Hey,
I'm writing an XML parser in C++. Currently it works, but too much of what needs to be done is left up to the end user. I'm trying to figure out a way to have a clean, more encapsulated interface for the parser, but I can't seem to think of one that I like.
This is the deceleration of the parser:
class XMLParser
{
public:
XMLParser();
~XMLParser();
int OpenFile(std::string filename);
void CloseFile();
int ReadTag(std::string* name,TagType* tag_type,bool* attributes);
int ReadAtribute(std::string* name,std::string* value,TagType* tag_type,bool* moreAttributes);
int ReadData(std::string* data);
private:
std::string m_filename;
std::ifstream m_fin;
};
Definition of TagType:
enum TagType
{
Unknown,
Open,
Close,
StandAlone
};
The parser works with three main methods. The first is ReadTag(). It returns 1 on success, and fills name with the name of the tag, tag_type with the type of the tag (if not known, its set to 0 (unknown)), and fill attributes with whether or not there are any attributes to be read (if attributes is true, tag_type is always unknown).
ReadAttribute() should only be called directly after a call to ReadTag() that sets attributes to true (or a call to ReadAttribute() that says there are more attributes). It will give you the name of the attribute, it's value, the type of tag (again, if known), and whether or not there are more attributes (again, if true, tag_type is always unknown).
ReadData() should be called only after the attribute flag (of either ReadTag() or ReadAttribute()) is false. It fills the string with data from the file until it encounters the beginning of another tag, at which point you should call ReadTag() and start the cycle over.
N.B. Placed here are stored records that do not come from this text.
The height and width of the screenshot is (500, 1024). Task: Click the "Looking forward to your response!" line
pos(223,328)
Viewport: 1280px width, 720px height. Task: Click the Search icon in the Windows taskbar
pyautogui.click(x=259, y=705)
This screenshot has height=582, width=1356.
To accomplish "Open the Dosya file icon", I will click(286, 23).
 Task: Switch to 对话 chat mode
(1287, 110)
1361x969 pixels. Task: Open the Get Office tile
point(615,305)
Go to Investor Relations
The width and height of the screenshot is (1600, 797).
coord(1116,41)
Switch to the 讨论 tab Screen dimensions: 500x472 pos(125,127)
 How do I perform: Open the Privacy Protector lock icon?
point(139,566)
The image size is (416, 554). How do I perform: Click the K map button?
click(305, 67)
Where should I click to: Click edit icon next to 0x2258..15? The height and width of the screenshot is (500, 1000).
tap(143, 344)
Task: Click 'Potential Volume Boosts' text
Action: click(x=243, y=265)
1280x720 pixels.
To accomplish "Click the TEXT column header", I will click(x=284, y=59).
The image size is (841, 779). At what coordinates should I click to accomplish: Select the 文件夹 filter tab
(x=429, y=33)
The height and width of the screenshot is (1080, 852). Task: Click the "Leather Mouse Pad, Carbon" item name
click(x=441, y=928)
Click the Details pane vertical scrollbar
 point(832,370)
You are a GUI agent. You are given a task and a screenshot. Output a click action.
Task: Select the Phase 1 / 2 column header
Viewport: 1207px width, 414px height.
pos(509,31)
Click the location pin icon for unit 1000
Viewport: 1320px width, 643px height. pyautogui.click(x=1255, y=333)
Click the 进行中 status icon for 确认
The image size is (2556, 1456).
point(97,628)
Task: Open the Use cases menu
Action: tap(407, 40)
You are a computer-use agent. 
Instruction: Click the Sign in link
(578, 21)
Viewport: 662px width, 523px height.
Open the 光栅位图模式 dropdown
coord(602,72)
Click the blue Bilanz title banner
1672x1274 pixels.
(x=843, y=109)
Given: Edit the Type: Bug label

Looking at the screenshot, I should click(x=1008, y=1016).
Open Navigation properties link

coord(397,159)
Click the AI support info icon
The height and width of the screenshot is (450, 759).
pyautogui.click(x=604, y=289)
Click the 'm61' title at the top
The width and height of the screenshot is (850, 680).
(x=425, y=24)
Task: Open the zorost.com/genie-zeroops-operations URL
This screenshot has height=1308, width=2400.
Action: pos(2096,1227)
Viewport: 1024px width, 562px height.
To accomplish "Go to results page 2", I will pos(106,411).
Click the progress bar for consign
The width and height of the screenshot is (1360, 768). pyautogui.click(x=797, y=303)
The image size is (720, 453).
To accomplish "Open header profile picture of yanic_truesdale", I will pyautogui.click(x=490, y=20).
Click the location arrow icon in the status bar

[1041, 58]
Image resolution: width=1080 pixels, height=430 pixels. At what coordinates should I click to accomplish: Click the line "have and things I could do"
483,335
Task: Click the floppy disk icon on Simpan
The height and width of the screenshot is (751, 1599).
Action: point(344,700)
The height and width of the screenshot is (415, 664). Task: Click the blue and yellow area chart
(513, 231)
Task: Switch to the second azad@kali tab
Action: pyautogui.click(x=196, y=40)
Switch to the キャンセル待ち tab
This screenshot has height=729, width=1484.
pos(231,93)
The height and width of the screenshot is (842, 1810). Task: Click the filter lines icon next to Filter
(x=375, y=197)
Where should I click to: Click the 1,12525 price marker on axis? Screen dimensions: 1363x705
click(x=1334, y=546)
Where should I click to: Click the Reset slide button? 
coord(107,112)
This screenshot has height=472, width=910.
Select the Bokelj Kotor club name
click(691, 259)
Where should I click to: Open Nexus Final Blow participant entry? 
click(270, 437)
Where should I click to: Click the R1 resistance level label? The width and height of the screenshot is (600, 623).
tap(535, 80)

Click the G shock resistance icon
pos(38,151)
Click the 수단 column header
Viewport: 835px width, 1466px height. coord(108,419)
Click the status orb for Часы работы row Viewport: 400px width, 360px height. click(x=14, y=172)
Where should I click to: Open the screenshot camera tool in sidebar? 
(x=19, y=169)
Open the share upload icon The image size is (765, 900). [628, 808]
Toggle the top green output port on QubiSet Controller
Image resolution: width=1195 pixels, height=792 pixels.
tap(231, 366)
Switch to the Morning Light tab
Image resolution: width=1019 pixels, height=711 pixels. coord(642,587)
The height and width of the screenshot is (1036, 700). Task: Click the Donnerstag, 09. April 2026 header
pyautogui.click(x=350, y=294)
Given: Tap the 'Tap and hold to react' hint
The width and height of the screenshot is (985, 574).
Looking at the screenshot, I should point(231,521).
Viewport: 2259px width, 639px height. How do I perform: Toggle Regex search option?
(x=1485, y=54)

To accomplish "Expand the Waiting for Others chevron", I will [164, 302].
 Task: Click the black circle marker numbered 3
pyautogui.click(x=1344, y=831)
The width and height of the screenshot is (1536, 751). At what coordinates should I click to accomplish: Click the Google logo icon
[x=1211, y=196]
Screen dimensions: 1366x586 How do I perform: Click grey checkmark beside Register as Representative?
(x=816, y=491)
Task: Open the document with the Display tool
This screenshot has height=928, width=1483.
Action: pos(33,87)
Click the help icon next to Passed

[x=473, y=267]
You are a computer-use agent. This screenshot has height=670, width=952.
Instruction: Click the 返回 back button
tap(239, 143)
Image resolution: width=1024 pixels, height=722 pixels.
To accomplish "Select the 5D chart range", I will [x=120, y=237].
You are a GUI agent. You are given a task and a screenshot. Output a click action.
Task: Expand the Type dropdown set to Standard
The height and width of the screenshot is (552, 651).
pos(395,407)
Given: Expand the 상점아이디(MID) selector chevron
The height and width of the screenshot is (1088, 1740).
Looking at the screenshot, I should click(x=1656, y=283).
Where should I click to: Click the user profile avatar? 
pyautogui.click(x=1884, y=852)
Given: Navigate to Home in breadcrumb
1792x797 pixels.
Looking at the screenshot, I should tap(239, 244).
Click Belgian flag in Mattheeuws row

Here is an example of how these methods may be used:
#include <iostream>
#include <string>
#include "ReznebXML.h"
using namespace std;
int main()
{
cout << "XML test" << "\n\n";
XMLParser* parse;
parse = new XMLParser;
parse->OpenFile("test.xml");
string str1;
string str2;
bool attributes;
TagType type;
string root;
parse->ReadTag(&str1,&type,&attributes);//parse root element...
root = str1;//...and store it
cout << "Root: " << root << "\n";
while(attributes)//while there are still attributes to be read...
{
if(!parse->ReadAtribute(&str1,&str2,&type,&attributes))
return 0;
cout << "\t" << str1 << ": " << str2 << "\n";//...output them
}
if(type != Open)
return 0;
if(!parse->ReadData(&str1))
return 0;
cout << "Data: " << str1 << "\n";
str1 = "";
//Read elements
while(true)
{
if(!parse->ReadTag(&str1,&type,&attributes))
return 0;
if(str1 == root)
{
if(!attributes && type == Close)
break;
else
return 0;
}
else
{
cout << "Sub element: " << str1 << "\n";
while(attributes)
{
if(!parse->ReadAtribute(&str1,&str2,&type,&attributes))
return 0;
cout << "\t" << str1 << ": " << str2 << "\n";
}
if(!parse->ReadData(&str1))
return 0;
cout << "Data : " << str1 << "\n";
}
}
system("PAUSE");
return 0;
}
As you can see, there's a lot of user-dependency (the user being the programmer that uses the parser). Can anyone help me think of a better interface, probably one that wraps around these three methods.
Thanks.